Ein Christenmensch ist ein freier Herr über alle Dinge und niemand untertan.
Ein Christenmensch ist ein dienstbarer Knecht aller Dinge und jedermann untertan.

Ein Widerspruch. Und doch Sätze, mit denen man leben kann. Warum?

Wir alle neigen dazu, den breiten Weg zu gehen, es uns so einfach wie möglich zu machen. Wir Menschen sind bequem. Und faul. Denkfaul, Handlungsfaul. Ich bin es auch. Kaum einer, der sich ausschließen kann.
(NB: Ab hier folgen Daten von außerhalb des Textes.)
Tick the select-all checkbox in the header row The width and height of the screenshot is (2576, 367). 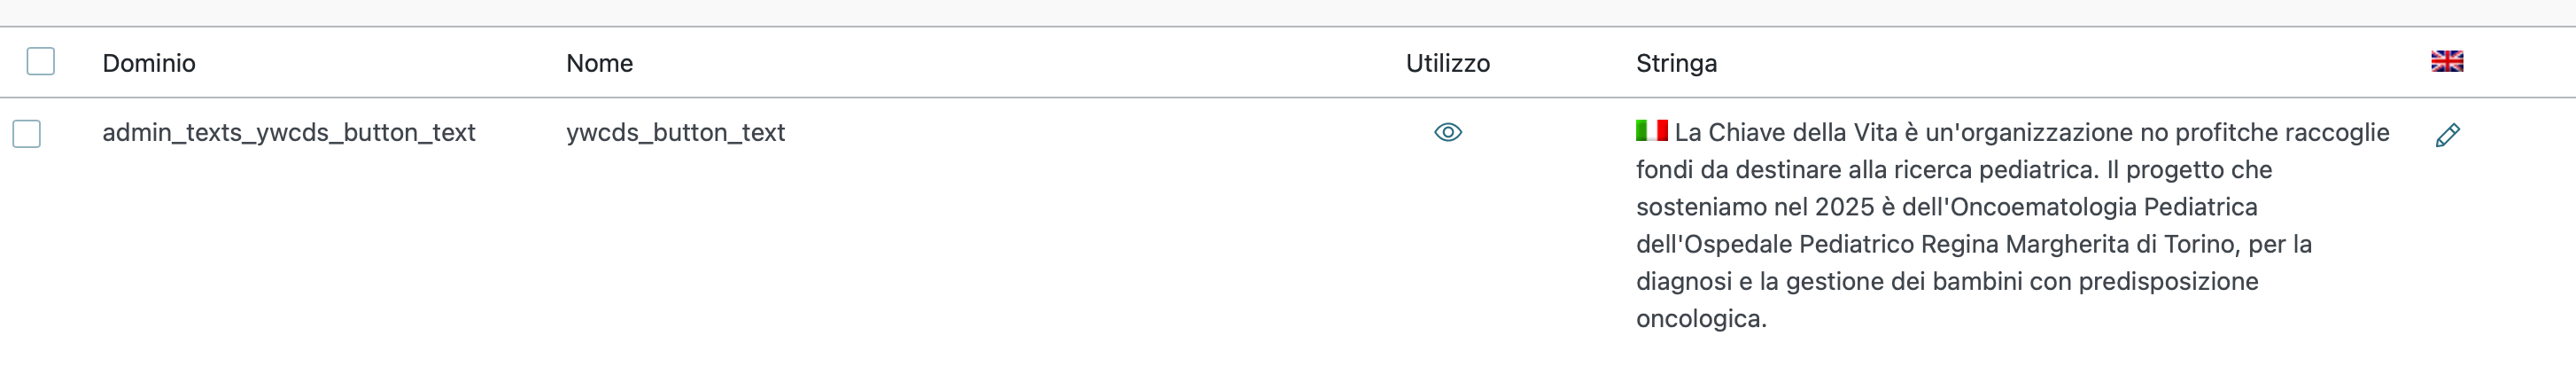(x=41, y=61)
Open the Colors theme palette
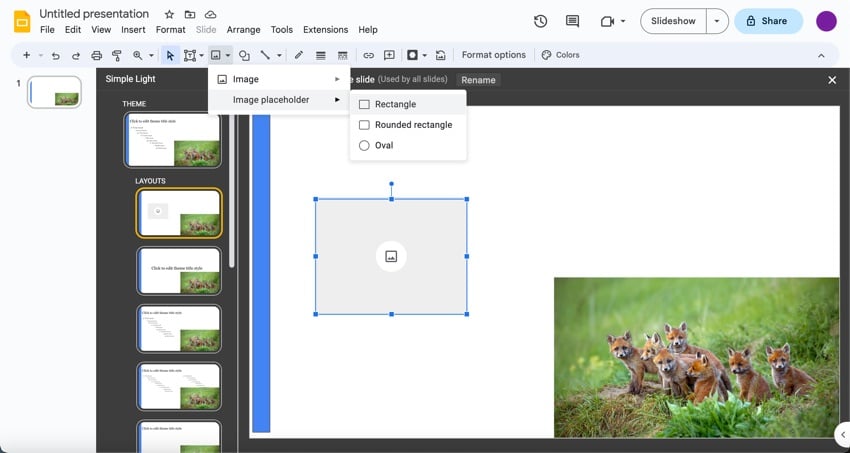850x453 pixels. pyautogui.click(x=560, y=55)
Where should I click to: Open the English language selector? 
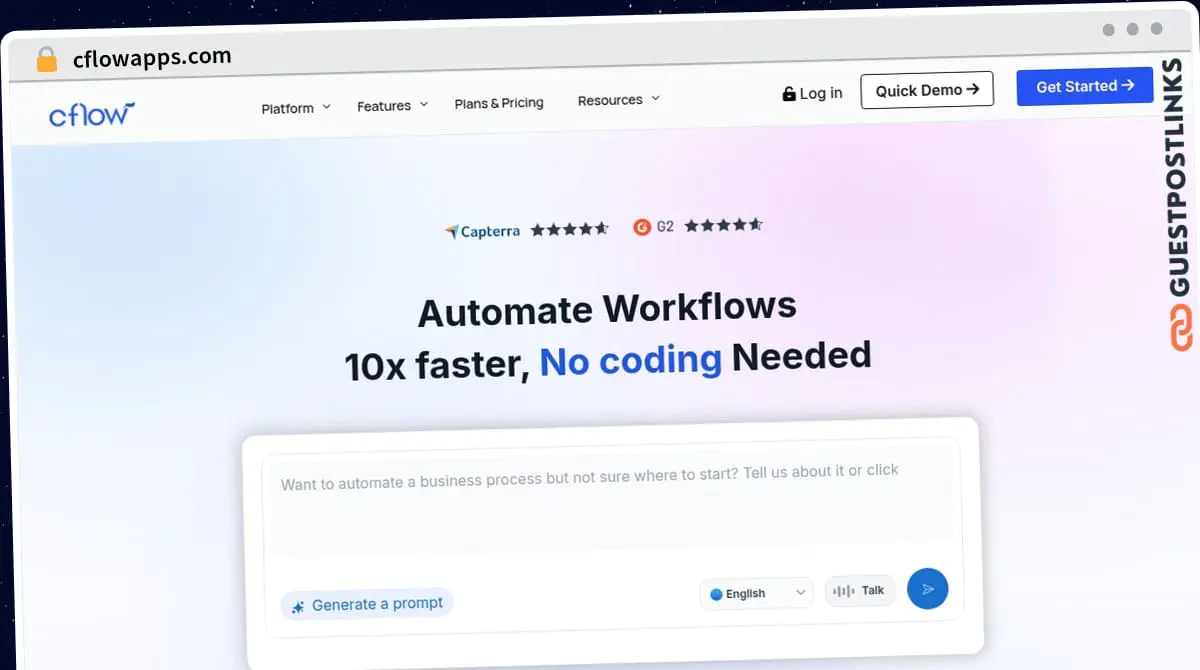point(756,593)

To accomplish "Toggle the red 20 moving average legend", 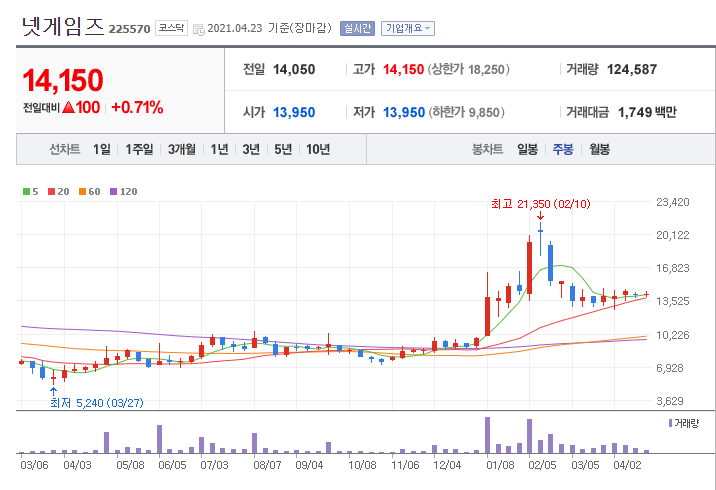I will [x=58, y=191].
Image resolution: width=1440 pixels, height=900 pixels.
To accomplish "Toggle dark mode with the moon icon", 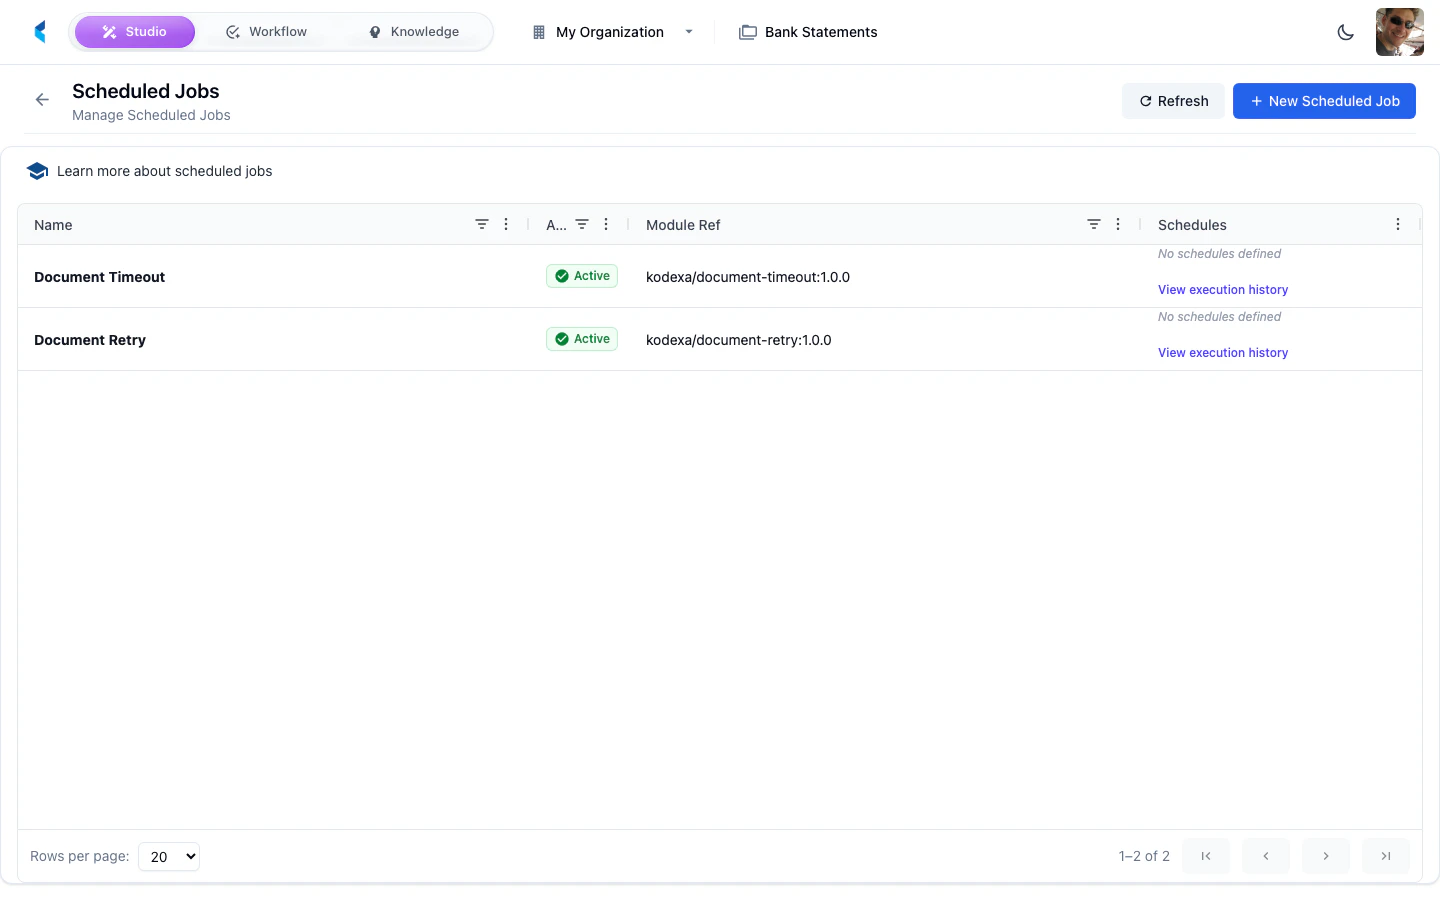I will [x=1345, y=32].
Wer lehnt sich nicht mal gerne zu hause im Sessel oder anderswo zurück.

Glaube ist anders. Glaube hat was mit Verantwortung zu tun. Nicht nur für sich selbst. Auch für andere. Wer glaubt, der ist nicht losgelöst, im Gegenteil, der hat einen festen Anker auf der Erde.

Glaube macht frei, frei von den Zwängen dieser Welt. Die uns so gerne in ihre Fänge schließen. Anpassungsdruck, Konsumterror, all das, worauf auch die Werbung uns so gerne hinweist. Glaube macht aber auch frei von Lebenszwängen, in denen wir stehen. Bei jedem anders: Die Familie, die Gesellschaft, alles, was ein einengt.

Wer glaubt, dem ist alles erlaubt, weil er um die Verantwortung weiß, die er für sich und für andere hat. Alles ist erlaubt - so verstanden zutiefst ein christlicher Satz. Alles ist mir erlaubt, wenn ich es in Verantwortung vor Gott und den Menschen tue. Christsein ist eine Lebenshaltung und nicht auf den Kirchgang beschränkt, und sch gar nicht auf das überweisen von 20 DM zur Gewissenserleichterung. Christsein bewährt sich im Gegenüber. Im Ich und Du und Wir

Um es mit Luther in heutiger Sprache zu sagen:

Ich bin frei, darum muss ich mich für die Freiheit anderer einsetzen.
Ich habe mein Auskommen, also muss ich für das Auskommen der anderen sorgen.
Ich bin glücklich, also soll ich andere glücklich machen.
Ich bin reich, also unterstütze ich die Armen.
Ich bin gesund, also sorge ich für die Gesundheit der anderen.
Die Reihe lässt sich weiter fortsetzen.

Um auf die Werbung vom Anfang zurückzukommen. Die Reihe der Werbesprüche könnte auch so lauten:

Glauben heißt: Ich bin so frei - von allen Zwängen, die mir diese Welt auferlegt.
Glauben heißt: Probier was neues - Gott hält viele Überraschungen für uns bereit.
Glauben heißt: Plötzlich ist alles anders - das Leben im Glauben schafft neue Horizonte.
Glauben heißt: Heute ein König - weil ich schon jetzt auf Gottes Reich hin lebe.
Glauben heißt: Nichts ist unmöglich - Als freier Mensch kann ich für andere da sein.
Glauben heißt: Alles ist erlaubt - weil ich um die Verantwortung meiner geschenkten Freiheit weiß
Glauben heißt: Christsein ist wirklich gut. Weil man zum Guten lebt - für sich und alle anderen.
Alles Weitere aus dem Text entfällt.